Happenings on the Homestead

Just lately it’s occurred to me that while information-sharing is certainly at the heart of homestead blogging and publishing, we might perhaps be overlooking some of the smaller daily doings of the backyard farm and homestead.

A Look in the Homesteading Mirror

Home on the Homestead

This came to me while in the garden this late summer and early fall, looking around at the produce and projects in their various stages of completion. I think it came as more of an awareness in large part due to new membership in a number of online forums (mainly Facebook groups).

I think this was particularly true because this year with COVID and growing concerns over food security, with people with more time and inclination for reviving “Victory Gardens” and so many newcomers reaching out for help with first-time growing and gardening; many of us more seasoned homesteaders had a bit of a mirror shined upon ourselves and our daily lives.

Questions and answers that might have seemed obvious and unworthy of discussion are proving on these forums, more and more, to be very much a topic of interest to these “newbies” but also just in conversation amongst ourselves. This in turn led me to think that maybe there is a place for the more, dare I call it mundane, but more appropriately call it commonplace, chores, tasks, functions, and productions of the self-sufficient leaning homestead and small farm.

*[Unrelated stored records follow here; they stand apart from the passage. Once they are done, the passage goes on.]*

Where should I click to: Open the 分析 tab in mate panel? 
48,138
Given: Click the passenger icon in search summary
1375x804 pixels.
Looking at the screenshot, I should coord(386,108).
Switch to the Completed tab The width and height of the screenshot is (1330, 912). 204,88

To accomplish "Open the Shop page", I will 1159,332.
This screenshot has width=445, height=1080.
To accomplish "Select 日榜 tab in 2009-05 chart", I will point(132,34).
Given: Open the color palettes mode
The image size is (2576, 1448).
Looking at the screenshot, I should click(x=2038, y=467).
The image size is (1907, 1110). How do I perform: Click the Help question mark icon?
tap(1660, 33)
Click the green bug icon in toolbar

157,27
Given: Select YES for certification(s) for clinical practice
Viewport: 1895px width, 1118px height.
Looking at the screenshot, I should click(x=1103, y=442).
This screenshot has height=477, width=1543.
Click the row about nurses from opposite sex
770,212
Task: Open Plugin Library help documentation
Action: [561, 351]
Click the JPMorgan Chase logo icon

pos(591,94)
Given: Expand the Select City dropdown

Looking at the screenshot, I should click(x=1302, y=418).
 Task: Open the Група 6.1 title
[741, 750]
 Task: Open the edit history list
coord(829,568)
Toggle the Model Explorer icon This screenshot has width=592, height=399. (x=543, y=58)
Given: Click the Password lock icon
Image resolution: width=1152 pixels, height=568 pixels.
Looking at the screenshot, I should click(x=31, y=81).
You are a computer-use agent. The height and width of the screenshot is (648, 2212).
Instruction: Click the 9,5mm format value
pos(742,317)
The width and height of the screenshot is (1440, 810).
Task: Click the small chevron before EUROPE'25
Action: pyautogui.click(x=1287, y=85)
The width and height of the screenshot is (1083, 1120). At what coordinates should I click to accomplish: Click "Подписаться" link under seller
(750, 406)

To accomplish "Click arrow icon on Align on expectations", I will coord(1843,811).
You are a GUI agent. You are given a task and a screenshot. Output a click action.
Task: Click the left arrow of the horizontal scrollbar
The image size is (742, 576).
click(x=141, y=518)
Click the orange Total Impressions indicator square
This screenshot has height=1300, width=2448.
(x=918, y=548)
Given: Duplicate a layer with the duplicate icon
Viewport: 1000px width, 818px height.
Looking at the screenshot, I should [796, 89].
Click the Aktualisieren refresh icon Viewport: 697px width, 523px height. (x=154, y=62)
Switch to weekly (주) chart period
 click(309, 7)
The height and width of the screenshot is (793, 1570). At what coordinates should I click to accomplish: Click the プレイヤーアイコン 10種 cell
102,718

Let’s See Homesteading for What It Really Is

Maybe, just maybe, every single post doesn’t have to be so involved. Maybe not all posts have to teach or instruct. Maybe quick posts that give more of a glimpse into the everyday can do just as much to help people sort out their options and see what plans and projects might work for them on their farm. Maybe they’ll just be a bit of fun, but maybe they’ll help others actually see more of what life on a modern “homestead” looks like.

I’ll call these posts “Homestead Happenings.”

It’s pretty likely these will be, in large part, collections of pictures with not as many words (something I’m sure plenty of people might even appreciate!). Sort of Instagram for the website, archived and available.

Show and Tell #HomesteadHappenings

I invite you to scroll through, take from these posts what you will, and even send me links to your own version of Homestead Happenings, so we might all see what each other are doing and what great ideas (or even just good old-fashioned basic ones) are out there. Certainly, if you see a picture or subject that intrigues you, that you’d like to hear more about, leave me a comment or send me an email. Maybe some of your interests will grow into more in-depth posts on topics that prove to be of interest.
In this spirit, I leave you now with some of the most recent pictures from around the homestead and kitchen.

Late summer and fall are great times to be on a homestead in New England!

4 thoughts on “Happenings on the Homestead

  1. Would like to know about how you use your dehydrated foods. I’ve had a dehydrator for decades but have never have found tasty ways to use rehydrated veggies.

    • Hi Sheryl!
      I admit I have also not done as much as I think I should with my dehydrator over the years. I’ve jumped a lot more into it this year.
      Some of the ways I have used the products is to use dried ingredients like elderberries and herbs for tea mixtures. I also rehydrate elderberries (and this would work for other berries, too), and use them in baking or to make jam and jelly with. You’d be surprised how well this works.
      The dried veggies and mushrooms I throw into a lot of soups and stews, and even crappy cheap ramen noodles for a fast go-to with a little amped-up nutrition. They plump up fast in boiling /simmering/hot water.
      Tomato powder I use in place of tomato paste.
      I’ve made “green powders” in the past and dried greens like spinach that I’ve sprinkled over roasted potatoes and veggies, and even in omelets.
      One of our other favorites is a simple purée of peaches, apples, or strawberries, etc. spread out and dried for fruit leather.
      I think we get hung up on what to do with these things after we’ve dried them. This is an areas where I am continuing to educate myself. I feel like that part of it is a mystery, but once we understand their taste and texture when rehydrated, it starts to become pretty obvious where to use the ingredients.
      Thanks for the question and please feel free to ask away if I can be of more help!

    • I am very much loving the drying. I use a dehydrator or air drying (for herbs) so it’s not technically freeze drying, but it’s so far been great. I have heard from homesteaders who own freeze driers and LOVE them, but unfortunately there is no moderate pricing for those. The units start at $3,000 for freeze driers so at that price, I really have to think twice about it. My $150 dehydrator will just have to keep earning its keep for now!

      Thanks for stopping in to join the conversation!